Die im Ausführungsbeispiel gezeigten induktiven Sensoren 70, 80 können als kapazitive Sensoren, Mikroschalter oder dergleichen ausgeführt sein. Das im Ausführungsbeispiel extern angeordnete Steuerventil kann auch im Schrauber 1, zum Beispiel im Handgriff 110 integriert sein. Die externe Anordnung bedingt aufgrund der Länge der Zuleitung einen langsamen Druckaufbau in der Druckluftkammer 16, so daß der Druckluftmotor vorteilhaft langsam anläuft.


Anspruch[de]
  1. 1. Hydroimpulsschrauber mit einem Antriebsmotor (2), vorzugsweise einem Druckluftmotor, und einem hydraulischen Schlagwerk (3), das einen drehfest mit der Antriebswelle (4) des Motors (2) verbundenen Zylinder (5) und eine relativ zu diesem drehbare Abtriebswelle (6) aufweist, die exzentrisch zur Zylinderbohrung (9) den Zylinder (5) durchragt und eine axial ausgerichtete Lamelle (7) aufweist, die unter Federkraft an der Zylinderinnenwand (8) dichtend anliegt, mit einer Messkammer (10), die hydraulisch mit dem Innenraum des Zylinders (5) verbunden ist und einem in der Messkammer (10) angeordneten Druckmessglied (11), das mit einer Steuereinrichtung (20) zum Abschalten des Antriebsmotors (2) wirkungsverbunden ist, dadurch gekennzeichnet, dass das Druckmessglied ein elektromechanischer Drucksensor (11) ist, der über elektrische Signalleitungen (12), die durch eine zentrale Axialbohrung (43) in der Antriebswelle (4) des Motors (2) abgeführt sind, mit einer elektronischen Steuereinrichtung (20) verbunden ist, welche ein Steuerventil (109) für den Antriebsmotor (2) schaltet.
  2. 2. Hydroimpulsschrauber nach Anspruch 1, dadurch gekennzeichnet, daß die Meßkammer (10) als koaxiale Bohrung (13) in der Abtriebswelle (6) angeordnet und mit einer in den Innenraum des Zylinders (9) mündenden radialen Bohrung (14) verbunden ist.
  3. 3. Hydroimpulsschrauber nach Anspruch 2, dadurch gekennzeichnet, daß die koaxiale Bohrung (13) in ihrem dem Antriebsmotor (2) zugewandten Endabschnitt (15) im Durchmesser erweitert ist.
  4. 4. Hydroimpulsschrauber nach einem der Ansprüche 1 bis 3, dadurch gekennzeichnet, daß der Drucksensor in einem zylindrischen Träger (50) angeordnet ist, der die Meßkammer (10) begrenzt und mit geringem radialen Spiel in der axialen Bohrung (13) liegt, wobei der Träger (50) an einem axialen Anschlag (53) gegen ein Herausdrücken aus der axialen Bohrung (13) abgestützt ist.
  5. 5. Hydroimpulsschrauber nach Anspruch 4, dadurch gekennzeichnet, daß der Träger (50) vorzugsweise über ein insbesondere als Wälzlager ausgebildetes Axiallager (53) an der Antriebswelle (4) des Motors (2) abgestützt ist.

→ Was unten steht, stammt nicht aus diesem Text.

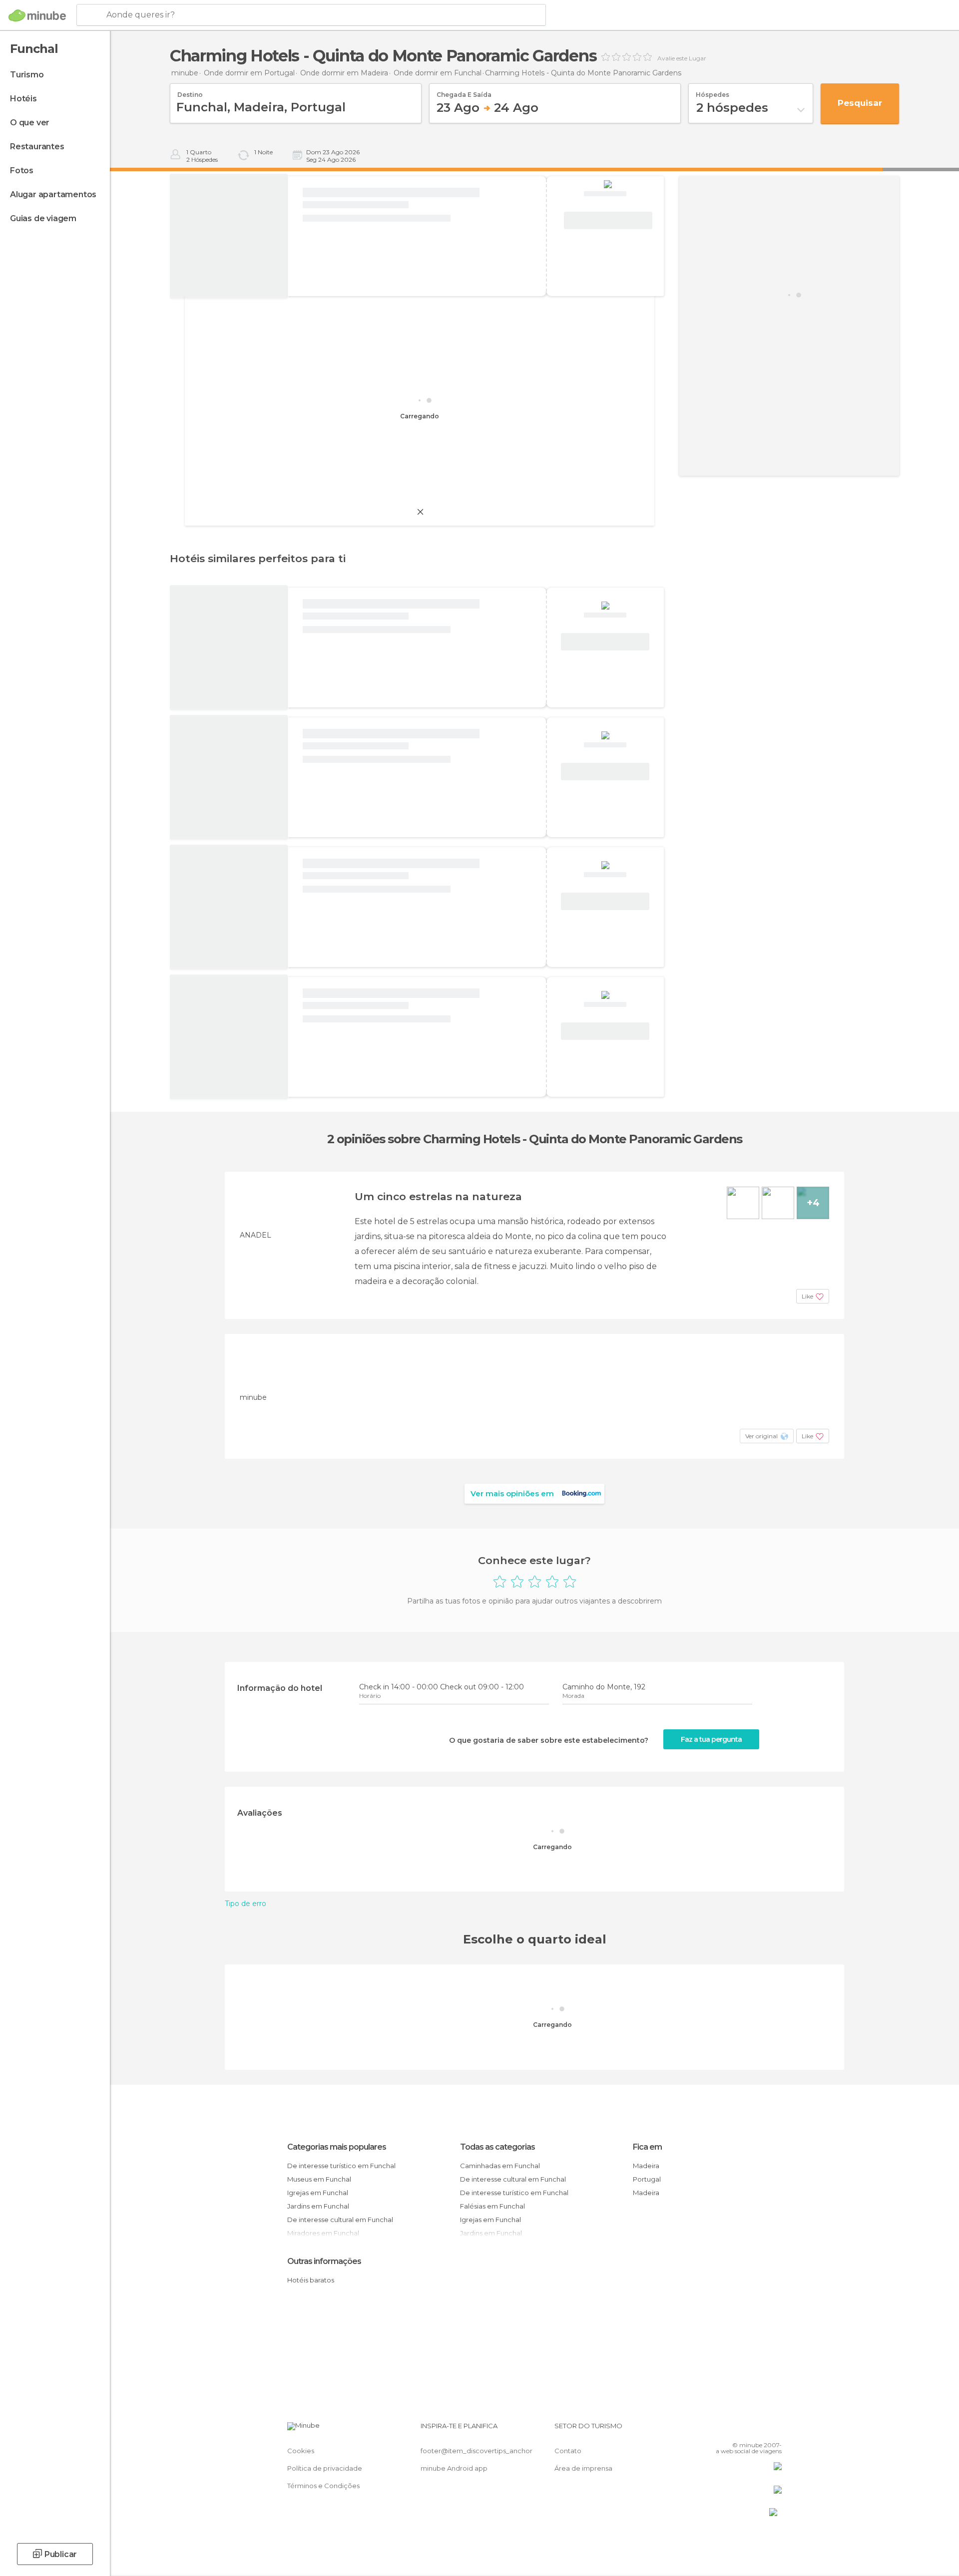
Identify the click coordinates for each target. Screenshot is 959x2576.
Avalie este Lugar (681, 58)
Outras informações (324, 2261)
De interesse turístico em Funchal (341, 2166)
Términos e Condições (323, 2486)
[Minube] (37, 15)
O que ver (29, 122)
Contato (567, 2451)
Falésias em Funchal (492, 2206)
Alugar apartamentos (53, 194)
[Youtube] (774, 2429)
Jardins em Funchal (318, 2206)
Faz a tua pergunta (711, 1739)
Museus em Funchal (319, 2179)
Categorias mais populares (336, 2147)
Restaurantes (37, 146)
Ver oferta (607, 220)
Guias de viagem (43, 218)
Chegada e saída (464, 91)
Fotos (21, 170)
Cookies (300, 2451)
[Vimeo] (757, 2429)
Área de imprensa (583, 2468)
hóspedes (712, 91)
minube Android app (454, 2468)
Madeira (646, 2166)
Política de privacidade (324, 2468)
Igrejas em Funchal (317, 2193)
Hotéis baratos (310, 2280)
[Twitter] (741, 2429)
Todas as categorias (497, 2147)
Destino (190, 91)
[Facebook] (724, 2429)
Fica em (647, 2147)
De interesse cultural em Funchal (340, 2220)
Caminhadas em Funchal (500, 2166)
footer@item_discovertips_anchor (476, 2451)
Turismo (27, 74)
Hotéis (23, 98)
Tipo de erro (245, 1903)
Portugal (647, 2179)
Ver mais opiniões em (512, 1493)
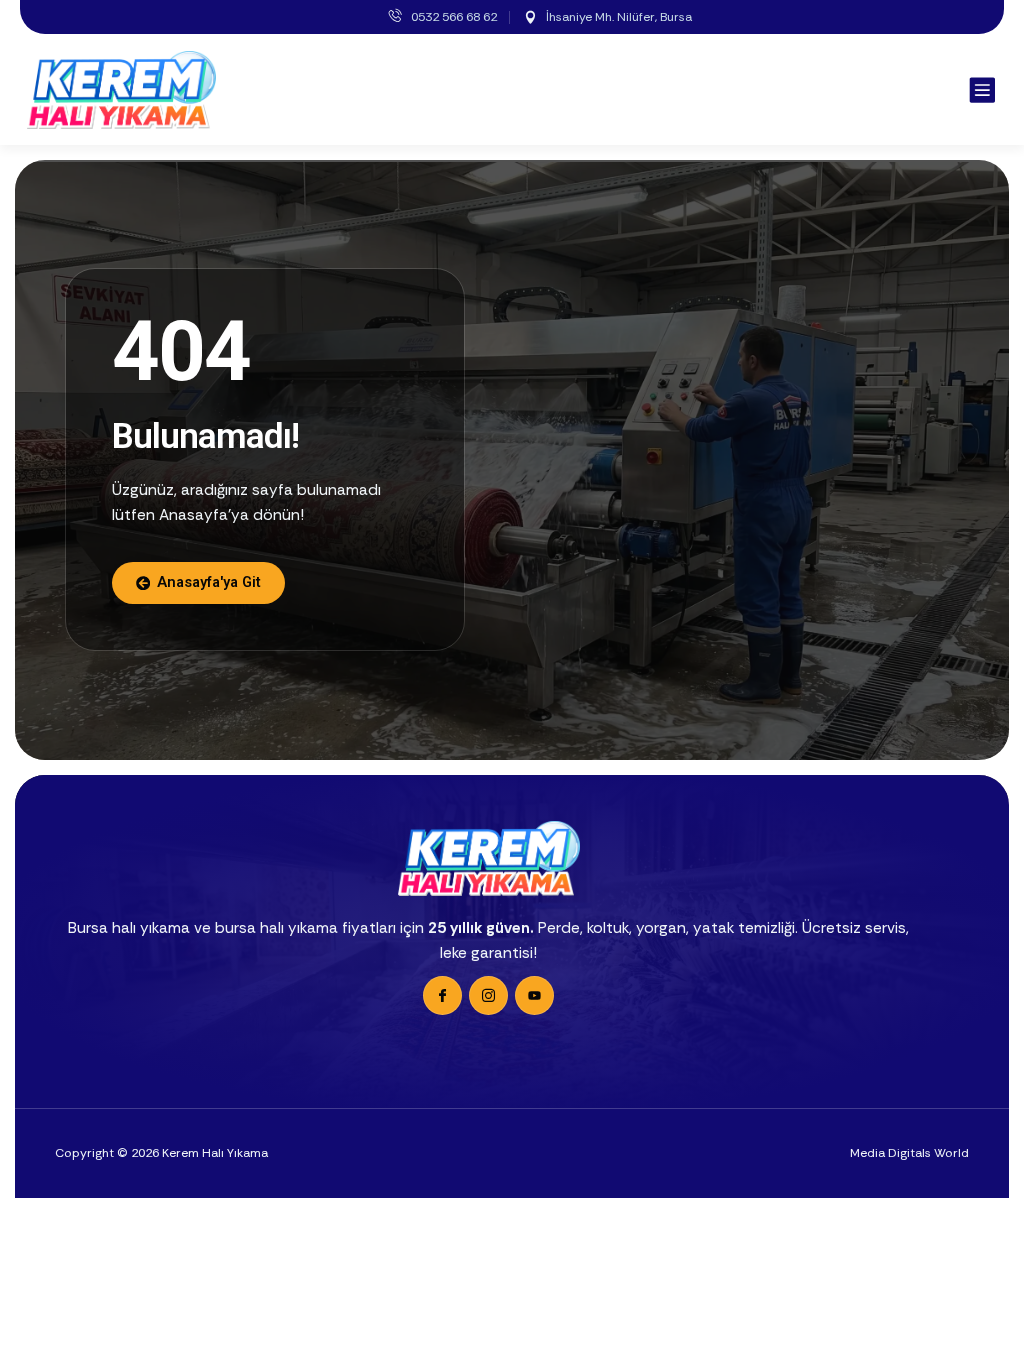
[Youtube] (534, 995)
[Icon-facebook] (442, 995)
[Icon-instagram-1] (488, 995)
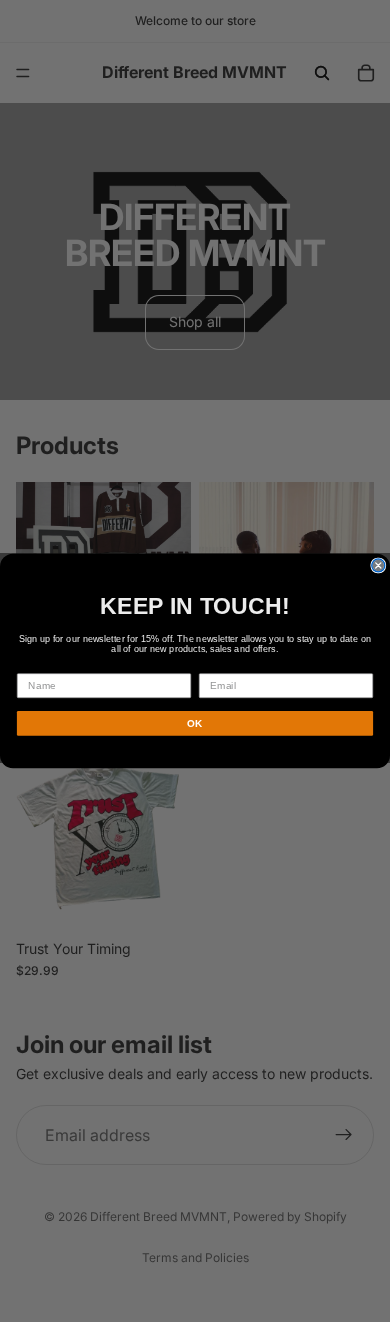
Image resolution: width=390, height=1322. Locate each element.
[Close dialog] (378, 565)
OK (195, 723)
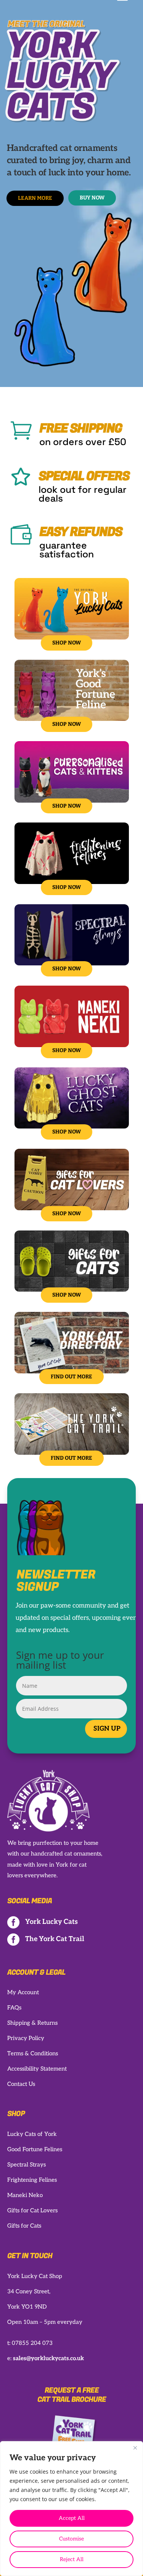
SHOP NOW (66, 643)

  6. 6. Hydroimpulsschrauber nach Anspruch 1, dadurch gekennzeichnet, dass die Signalleitungen (12) in einem Rohrstück (44) liegen, an dessen dem Drucksensor (11) zugewandten Ende ein Anschlussstecker (46) angeordnet ist.
  7. 7. Hydroimpulsschrauber nach Anspruch 6, dadurch gekennzeichnet, dass das Rohrstück (44) an seinem dem Drucksensor (11) abgewandten Ende gehäusefest gehalten ist.
  8. 8. Hydroimpulsschrauber nach einem der Ansprüche 1 bis 7, dadurch gekennzeichnet, dass die Abtriebswelle (6) um den Träger (50) dreht.
  9. 9. Hydroimpulsschrauber nach einem der Ansprüche 1 bis 8, dadurch gekennzeichnet, dass die Signalleitungen (12) des Drucksensors (11) über eine Anschlussplatte (60) mit einem Kabelbaum (104) verbunden sind.
  10. 10. Hydroimpulsschrauber nach einem der Ansprüche 1 bis 9, dadurch gekennzeichnet, dass in einem Handgriff des Schraubers (1) ein Stellungssensor (80) zum Abtasten der Stellung des Ein/Aus-Tasters (57) angeordnet ist.
  11. 11. Hydroimpulsschrauber nach einem der Ansprüche 1 bis 9, dadurch gekennzeichnet, dass der Schrauber eine Umschalteinrichtung für Rechts- und Linkslauf aufweist und an der Umschalteinrichtung ein Stellungssensor (70) zur Laufrichtungserkennung angeordnet ist.
  12. 12. Hydroimpulsschrauber nach Anspruch 10 oder 11, dadurch gekennzeichnet, dass die Leitungen (71, 81) der Stellungssensoren (70, 80) über die Anschlussplatte (60) mit dem Kabelbaum (104) verbunden sind.
  13. 13. Hydroimpulsschrauber nach einem der Ansprüche 1 bis 12, dadurch gekennzeichnet, dass der Kabelbaum in dem Druckluft zum Antriebsmotor zuführenden Druckluftschlauch (102) angeordnet ist.